Our investment philosophy is built on a very simple, but heavily debated, premise—that the world’s financial markets are largely “efficient”.  In investing terms, an efficient market is one in which prices are fair—they reflect all publicly available information.  In such a market, it is exceedingly difficult for any investor to find securities the market has mispriced, let alone profit from trading in them.  With trading costs and taxes providing an additional headwind to taxable investors, market-beating performance becomes even more elusive.  Prudent investors, therefore, adopt a passive or index-based approach.

In spite of the overwhelming academic evidence supporting an index approach, most money is still invested with active managers who are paid to outperform the market.  One such fund is the Norwegian Government Pension Fund, one of the world’s largest professionally managed portfolios.  With over $430 billion in assets, the fund employs a staff of 249 to research and hire the best money managers.  Norway’s Ministry of Finance says the Fund’s mission is simple, “to be the best-managed fund in the world”.  Given its ample resources, long time horizon and its unusual level of sophistication, it is hard to think of a fund more likely to succeed.

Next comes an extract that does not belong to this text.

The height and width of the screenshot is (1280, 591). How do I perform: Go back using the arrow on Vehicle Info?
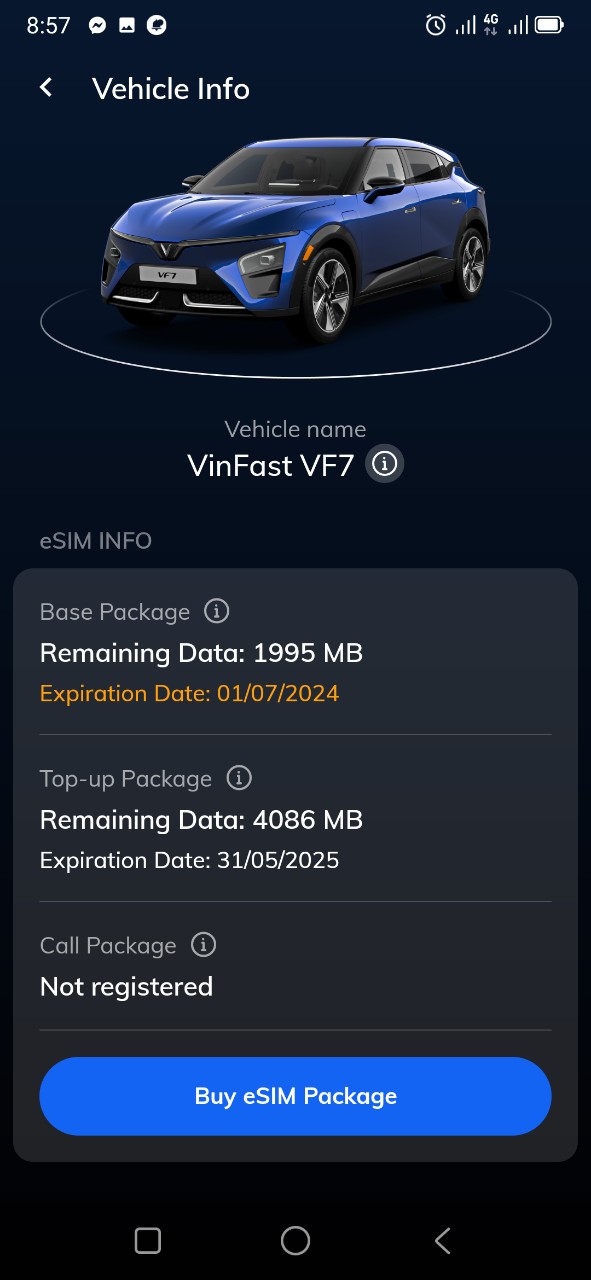(x=45, y=88)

Norway recently engaged an international team of experts to evaluate whether or not they were accomplishing their mission.  The result was a 220-page report produced by three highly-regarded academics – Andrew Ang (Columbia Business School), William N. Goetzmann (Yale School of Management) and Stephen M. Schaefer (London Business School).  The report’s conclusion?  “The three professors found that for all their stock picking and do-gooding, the fund’s managers could just as well have thrown darts at a board….the fund’s performance was essentially indistinguishable from that of a passively managed index fund.”[1]

Let’s review the immense factors working in the Norwegian fund’s favor.  The Fund is run by a team of 249 highly-skilled investment professionals who work day and night to select the world’s best money managers.  The Fund then benefits from huge economies of scale that allow it to negotiate ultra-low management fees and trading costs (they pay their managers .07% on average vs. the average mutual fund fee that’s well in excess of 1.0%!).  Finally, the Fund pays no taxes.  Given all of these advantages, if the Norwegian Government Pension Fund can’t beat the market, what chance do the rest of us have?

1 “Passive Aggressive.” The Economist. February 4, 2010.